-- The task --
In the records that follow, find each line with the word "computer" and copy it.

-- Records provided --

================================

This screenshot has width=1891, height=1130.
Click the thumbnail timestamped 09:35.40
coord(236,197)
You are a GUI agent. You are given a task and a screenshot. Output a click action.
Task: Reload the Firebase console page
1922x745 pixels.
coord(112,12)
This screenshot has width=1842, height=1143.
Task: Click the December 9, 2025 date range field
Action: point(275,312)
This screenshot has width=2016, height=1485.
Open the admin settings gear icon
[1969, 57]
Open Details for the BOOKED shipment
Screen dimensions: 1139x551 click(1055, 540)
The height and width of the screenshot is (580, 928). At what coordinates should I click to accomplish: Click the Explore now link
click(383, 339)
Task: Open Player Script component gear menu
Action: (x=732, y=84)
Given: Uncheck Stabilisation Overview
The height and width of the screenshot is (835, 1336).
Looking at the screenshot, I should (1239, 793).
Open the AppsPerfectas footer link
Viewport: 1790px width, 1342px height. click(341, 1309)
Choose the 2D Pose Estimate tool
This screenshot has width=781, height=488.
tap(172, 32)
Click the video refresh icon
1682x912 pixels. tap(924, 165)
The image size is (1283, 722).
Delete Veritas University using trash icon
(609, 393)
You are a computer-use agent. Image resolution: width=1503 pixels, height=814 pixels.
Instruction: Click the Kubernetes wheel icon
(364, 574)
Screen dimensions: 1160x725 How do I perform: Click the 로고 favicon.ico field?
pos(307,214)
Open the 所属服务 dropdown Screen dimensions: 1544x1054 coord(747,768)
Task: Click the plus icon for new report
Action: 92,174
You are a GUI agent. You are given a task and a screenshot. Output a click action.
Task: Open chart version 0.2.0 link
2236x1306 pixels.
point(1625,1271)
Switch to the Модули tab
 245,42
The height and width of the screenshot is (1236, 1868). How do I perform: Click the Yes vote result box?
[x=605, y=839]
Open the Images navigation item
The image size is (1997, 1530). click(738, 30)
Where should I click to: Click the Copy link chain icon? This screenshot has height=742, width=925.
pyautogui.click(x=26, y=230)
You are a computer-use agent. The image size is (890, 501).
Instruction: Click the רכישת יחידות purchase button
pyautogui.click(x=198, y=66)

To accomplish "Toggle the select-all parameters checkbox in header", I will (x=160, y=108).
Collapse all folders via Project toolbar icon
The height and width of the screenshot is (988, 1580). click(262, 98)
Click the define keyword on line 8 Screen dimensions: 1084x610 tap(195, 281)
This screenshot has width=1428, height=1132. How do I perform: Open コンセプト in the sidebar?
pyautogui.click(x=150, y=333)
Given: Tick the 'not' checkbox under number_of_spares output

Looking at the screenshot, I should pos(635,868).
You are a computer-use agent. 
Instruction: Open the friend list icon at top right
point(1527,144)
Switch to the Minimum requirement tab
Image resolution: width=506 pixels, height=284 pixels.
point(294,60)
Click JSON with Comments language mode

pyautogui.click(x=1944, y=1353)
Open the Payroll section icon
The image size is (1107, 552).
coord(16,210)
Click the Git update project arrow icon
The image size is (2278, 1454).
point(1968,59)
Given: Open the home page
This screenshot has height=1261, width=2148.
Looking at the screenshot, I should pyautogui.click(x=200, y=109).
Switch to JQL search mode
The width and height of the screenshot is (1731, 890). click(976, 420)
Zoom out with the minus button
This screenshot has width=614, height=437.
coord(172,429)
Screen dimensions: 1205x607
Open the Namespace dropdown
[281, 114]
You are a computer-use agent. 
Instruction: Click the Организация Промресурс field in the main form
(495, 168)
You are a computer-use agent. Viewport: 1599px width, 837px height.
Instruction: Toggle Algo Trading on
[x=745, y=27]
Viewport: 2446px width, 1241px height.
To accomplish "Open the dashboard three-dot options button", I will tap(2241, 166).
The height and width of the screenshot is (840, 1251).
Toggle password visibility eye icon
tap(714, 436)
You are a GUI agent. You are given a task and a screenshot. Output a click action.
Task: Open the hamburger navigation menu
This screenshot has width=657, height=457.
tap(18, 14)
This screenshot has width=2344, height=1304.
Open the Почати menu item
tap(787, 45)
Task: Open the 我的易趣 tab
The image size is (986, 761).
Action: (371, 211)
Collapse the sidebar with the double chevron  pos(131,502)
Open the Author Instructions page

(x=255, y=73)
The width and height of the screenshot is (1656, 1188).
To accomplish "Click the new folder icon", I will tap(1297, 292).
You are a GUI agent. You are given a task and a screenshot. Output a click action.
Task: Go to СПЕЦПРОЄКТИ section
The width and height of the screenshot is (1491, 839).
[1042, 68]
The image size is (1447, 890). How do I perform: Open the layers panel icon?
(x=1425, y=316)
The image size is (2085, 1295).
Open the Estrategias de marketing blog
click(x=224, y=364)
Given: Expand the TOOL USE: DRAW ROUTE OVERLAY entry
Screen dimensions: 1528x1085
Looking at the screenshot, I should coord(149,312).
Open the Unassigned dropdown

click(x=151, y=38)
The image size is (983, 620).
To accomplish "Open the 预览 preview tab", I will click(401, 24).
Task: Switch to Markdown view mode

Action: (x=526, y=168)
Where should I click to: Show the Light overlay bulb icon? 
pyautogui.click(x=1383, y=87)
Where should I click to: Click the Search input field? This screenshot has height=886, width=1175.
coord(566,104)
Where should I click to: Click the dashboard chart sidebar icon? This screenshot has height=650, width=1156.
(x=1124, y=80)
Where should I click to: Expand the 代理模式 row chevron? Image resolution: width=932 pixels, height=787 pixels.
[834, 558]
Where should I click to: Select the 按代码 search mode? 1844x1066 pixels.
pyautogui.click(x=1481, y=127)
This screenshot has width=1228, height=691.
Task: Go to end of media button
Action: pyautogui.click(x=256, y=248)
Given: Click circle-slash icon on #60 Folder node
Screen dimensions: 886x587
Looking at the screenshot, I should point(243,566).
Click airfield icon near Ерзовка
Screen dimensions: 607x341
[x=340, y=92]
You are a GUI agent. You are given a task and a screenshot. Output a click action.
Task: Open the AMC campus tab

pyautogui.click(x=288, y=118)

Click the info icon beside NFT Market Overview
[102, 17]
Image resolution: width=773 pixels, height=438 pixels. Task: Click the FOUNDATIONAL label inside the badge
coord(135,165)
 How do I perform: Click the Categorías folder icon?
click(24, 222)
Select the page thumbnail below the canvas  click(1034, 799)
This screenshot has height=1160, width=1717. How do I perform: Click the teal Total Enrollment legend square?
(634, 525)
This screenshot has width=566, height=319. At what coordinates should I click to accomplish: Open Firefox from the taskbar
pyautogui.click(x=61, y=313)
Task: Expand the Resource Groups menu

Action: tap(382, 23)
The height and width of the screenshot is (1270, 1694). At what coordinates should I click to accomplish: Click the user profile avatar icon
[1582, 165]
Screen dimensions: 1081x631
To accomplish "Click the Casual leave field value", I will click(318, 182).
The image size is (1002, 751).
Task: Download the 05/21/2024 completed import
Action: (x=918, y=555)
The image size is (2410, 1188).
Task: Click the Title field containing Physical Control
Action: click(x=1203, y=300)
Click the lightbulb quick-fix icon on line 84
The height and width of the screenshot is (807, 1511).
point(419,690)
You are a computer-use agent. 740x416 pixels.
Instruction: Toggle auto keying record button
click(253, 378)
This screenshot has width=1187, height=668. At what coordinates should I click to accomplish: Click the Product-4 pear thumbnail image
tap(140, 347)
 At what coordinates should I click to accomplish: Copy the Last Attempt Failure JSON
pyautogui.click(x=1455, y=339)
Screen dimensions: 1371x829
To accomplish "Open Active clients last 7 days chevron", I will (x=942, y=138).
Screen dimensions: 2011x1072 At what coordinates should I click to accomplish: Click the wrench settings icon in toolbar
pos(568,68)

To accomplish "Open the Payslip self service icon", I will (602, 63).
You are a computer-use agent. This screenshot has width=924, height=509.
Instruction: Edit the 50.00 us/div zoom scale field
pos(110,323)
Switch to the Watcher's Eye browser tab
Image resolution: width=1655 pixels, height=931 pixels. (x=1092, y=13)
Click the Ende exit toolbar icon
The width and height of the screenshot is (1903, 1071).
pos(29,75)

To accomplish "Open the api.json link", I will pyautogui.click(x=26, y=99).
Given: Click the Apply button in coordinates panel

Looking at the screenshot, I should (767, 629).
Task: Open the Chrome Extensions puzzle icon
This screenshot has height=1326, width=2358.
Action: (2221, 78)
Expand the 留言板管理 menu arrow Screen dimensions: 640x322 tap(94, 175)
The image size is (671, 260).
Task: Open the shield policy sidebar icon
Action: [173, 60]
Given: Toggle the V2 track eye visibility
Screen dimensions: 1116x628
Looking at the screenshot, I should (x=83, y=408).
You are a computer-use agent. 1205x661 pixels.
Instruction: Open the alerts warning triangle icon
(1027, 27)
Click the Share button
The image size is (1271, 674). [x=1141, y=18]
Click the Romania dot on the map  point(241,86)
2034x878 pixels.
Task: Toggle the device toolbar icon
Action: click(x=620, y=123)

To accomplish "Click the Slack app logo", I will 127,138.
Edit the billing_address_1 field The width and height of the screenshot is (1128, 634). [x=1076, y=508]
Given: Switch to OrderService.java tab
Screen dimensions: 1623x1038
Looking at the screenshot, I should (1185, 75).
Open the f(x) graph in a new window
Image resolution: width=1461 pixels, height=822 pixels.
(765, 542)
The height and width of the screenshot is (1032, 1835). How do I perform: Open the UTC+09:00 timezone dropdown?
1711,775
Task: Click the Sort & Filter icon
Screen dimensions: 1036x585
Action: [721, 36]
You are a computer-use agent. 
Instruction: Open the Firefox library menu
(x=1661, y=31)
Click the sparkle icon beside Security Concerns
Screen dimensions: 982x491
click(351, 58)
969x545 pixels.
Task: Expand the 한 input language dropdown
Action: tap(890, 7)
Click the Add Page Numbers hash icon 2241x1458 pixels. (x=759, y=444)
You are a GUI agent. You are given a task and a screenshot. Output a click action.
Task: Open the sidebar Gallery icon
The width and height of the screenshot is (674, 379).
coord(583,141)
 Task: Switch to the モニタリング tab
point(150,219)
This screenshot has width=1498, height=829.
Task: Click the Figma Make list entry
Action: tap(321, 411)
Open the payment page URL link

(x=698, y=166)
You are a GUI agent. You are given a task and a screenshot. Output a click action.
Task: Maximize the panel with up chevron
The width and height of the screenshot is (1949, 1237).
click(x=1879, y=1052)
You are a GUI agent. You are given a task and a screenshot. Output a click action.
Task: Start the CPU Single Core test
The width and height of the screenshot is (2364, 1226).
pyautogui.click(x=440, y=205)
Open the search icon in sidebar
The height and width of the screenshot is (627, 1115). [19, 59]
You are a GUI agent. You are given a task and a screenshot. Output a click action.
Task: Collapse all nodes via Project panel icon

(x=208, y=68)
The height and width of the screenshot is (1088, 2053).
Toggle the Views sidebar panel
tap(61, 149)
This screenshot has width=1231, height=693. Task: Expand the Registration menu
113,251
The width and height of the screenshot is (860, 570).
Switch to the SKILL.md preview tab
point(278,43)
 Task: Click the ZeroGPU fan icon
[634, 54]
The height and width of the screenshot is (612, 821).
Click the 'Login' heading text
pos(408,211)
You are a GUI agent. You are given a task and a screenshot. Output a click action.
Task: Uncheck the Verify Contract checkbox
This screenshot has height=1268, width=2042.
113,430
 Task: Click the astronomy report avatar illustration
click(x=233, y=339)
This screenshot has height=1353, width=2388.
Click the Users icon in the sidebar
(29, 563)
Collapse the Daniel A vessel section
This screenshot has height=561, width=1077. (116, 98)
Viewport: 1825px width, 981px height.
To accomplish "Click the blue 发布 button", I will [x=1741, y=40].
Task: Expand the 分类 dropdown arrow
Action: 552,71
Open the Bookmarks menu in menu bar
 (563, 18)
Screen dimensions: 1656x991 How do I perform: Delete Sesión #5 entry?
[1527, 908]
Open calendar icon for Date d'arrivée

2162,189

================================

-- Answer box --
You are a computer-use agent. Image resolution: width=1503 pixels, height=814 pixels.
You are a computer-use agent. The image size is (890, 501).
You are a computer-use agent. 
You are a computer-use agent. 
You are a computer-use agent. Viewport: 1599px width, 837px height.
You are a computer-use agent. 740x416 pixels.
You are a computer-use agent. This screenshot has width=924, height=509.
You are a computer-use agent. 1205x661 pixels.
You are a computer-use agent. 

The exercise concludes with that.